La gente gritó, pero ahí no hubo sorpresas, siempre gritaban. Seguiste supervisando las acciones de los otros gladiadores sobre el cuadrlátero hasta que el comisionado te indicó desde abajo lo que sucedía. Ya habían llamado al médico del ring. El combate se detuvo. Sangre India no reaccionaba. Trajeron la camilla. Alcanzaste a ver cómo se lo llevaban: ojos cerrados, la melena oscura encrespada entre sudores y sangre, él balbuceaba algo que no escuchaste, aunque estás seguro que decía “el otro año”. El aficionado sentado en la butaca donde el luchador se estrelló limpiaba la sangre con su programa de mano.
—Ire, Güero —te había dicho Sangre India mientras te enseñaba la media hoja de papel revolución unos minutos antes—, ¿no se ve a todo dar mi nombre en rojo?
Dicen que se fracturó el cráneo. No quisiste entrar a los vestidores. Sólo sabes que refereaste dos encuentros más en una arena muda antes de que el micrófono del anunciador se balanceara sobre el encordado como una campana luctuosa.

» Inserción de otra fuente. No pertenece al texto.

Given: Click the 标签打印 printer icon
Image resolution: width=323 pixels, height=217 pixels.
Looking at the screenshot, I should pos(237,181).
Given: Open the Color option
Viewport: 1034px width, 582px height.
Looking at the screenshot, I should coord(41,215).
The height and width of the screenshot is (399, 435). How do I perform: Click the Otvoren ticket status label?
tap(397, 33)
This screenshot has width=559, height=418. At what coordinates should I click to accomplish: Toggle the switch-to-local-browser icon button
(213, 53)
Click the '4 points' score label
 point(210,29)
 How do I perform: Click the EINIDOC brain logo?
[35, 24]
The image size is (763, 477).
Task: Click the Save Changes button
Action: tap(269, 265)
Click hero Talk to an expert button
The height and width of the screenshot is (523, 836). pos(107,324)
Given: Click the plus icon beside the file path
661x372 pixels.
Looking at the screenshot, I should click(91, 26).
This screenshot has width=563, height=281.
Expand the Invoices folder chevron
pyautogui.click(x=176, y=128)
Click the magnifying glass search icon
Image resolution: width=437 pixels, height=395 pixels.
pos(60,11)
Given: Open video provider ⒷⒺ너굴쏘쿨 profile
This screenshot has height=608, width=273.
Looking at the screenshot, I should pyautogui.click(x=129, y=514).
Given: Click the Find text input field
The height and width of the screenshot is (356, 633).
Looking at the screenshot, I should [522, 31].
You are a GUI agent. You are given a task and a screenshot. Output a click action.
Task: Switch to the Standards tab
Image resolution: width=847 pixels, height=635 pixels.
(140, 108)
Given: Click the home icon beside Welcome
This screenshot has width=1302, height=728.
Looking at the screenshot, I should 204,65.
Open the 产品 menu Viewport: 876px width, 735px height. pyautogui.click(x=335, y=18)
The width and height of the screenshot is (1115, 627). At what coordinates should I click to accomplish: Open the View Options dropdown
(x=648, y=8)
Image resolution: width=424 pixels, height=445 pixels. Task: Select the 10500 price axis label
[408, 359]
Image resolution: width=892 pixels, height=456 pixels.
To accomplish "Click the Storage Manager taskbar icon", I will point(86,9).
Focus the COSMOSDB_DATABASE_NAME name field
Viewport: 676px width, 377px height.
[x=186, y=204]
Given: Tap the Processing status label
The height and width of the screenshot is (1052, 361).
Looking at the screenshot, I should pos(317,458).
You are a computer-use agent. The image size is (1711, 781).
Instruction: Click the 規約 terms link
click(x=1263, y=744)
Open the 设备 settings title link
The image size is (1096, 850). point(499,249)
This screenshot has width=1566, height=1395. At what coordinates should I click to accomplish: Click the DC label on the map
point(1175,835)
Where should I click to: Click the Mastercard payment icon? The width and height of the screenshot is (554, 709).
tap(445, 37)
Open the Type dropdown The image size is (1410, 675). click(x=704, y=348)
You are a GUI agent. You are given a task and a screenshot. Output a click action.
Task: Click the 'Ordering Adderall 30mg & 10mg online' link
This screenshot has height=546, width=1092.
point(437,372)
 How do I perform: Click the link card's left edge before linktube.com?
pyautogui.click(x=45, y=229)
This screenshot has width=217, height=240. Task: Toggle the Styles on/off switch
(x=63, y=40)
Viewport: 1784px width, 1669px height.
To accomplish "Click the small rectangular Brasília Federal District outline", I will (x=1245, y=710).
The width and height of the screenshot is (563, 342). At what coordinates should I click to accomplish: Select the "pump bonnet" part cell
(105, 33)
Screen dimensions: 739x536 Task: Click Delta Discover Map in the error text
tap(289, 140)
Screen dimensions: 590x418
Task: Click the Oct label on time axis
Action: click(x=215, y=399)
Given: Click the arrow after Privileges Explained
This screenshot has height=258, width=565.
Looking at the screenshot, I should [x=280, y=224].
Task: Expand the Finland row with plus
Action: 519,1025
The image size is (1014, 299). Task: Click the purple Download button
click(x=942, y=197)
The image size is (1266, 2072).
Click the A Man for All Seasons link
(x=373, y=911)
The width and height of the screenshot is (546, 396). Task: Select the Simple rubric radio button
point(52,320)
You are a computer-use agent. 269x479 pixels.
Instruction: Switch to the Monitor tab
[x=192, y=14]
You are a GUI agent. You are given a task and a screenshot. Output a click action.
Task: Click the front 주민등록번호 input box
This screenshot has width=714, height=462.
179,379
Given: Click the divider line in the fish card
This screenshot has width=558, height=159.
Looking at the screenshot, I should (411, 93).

No hubo otro año para el muchacho.
Un leve sonido dentro de los vestidores te indica que de nuevo alguien ha llegado antes que tú. Seguramente un novato que no quiere perderse un instante de este día que para él es tan especial. No quieres que la historia se repita. Piensas en Sangre India, no te despediste de él esa última vez. Se veía triste. Lo invitaste a cenar pozole en tu casa al término de la función para que no estuviera solo esa Navidad. Aceptó de inmediato.
El ruido del vestidor semeja una voz que reza, la misma oración que aquella noche, tal vez la misma voz… Mejor te vas. Ya luego aclararás las cosas con el patrón. Por eso no querías trabajar en las funciones del veinticinco.
Abres la puerta que da a la calle. El sol de la tarde te agrede y te sustrae por completo de la arena vacía.
—¿Qué pasó, mi Güero, a dónde? —pregunta el encargado de la entrada.
—Me siento mal, ahí le dices al patrón.
Nota tu palidez. Se ofrece a ir por medicina, pero sabes que no es eso lo que necesitas. Te despides. Vas al restorancito donde eres cliente.
—Aprendan al Güero —viene a tu memoria la voz del patrón—, cuarenta años en la empresa y siempre es el primero en llegar a la arena.
No siempre, piensas antes de pedir dos pozoles.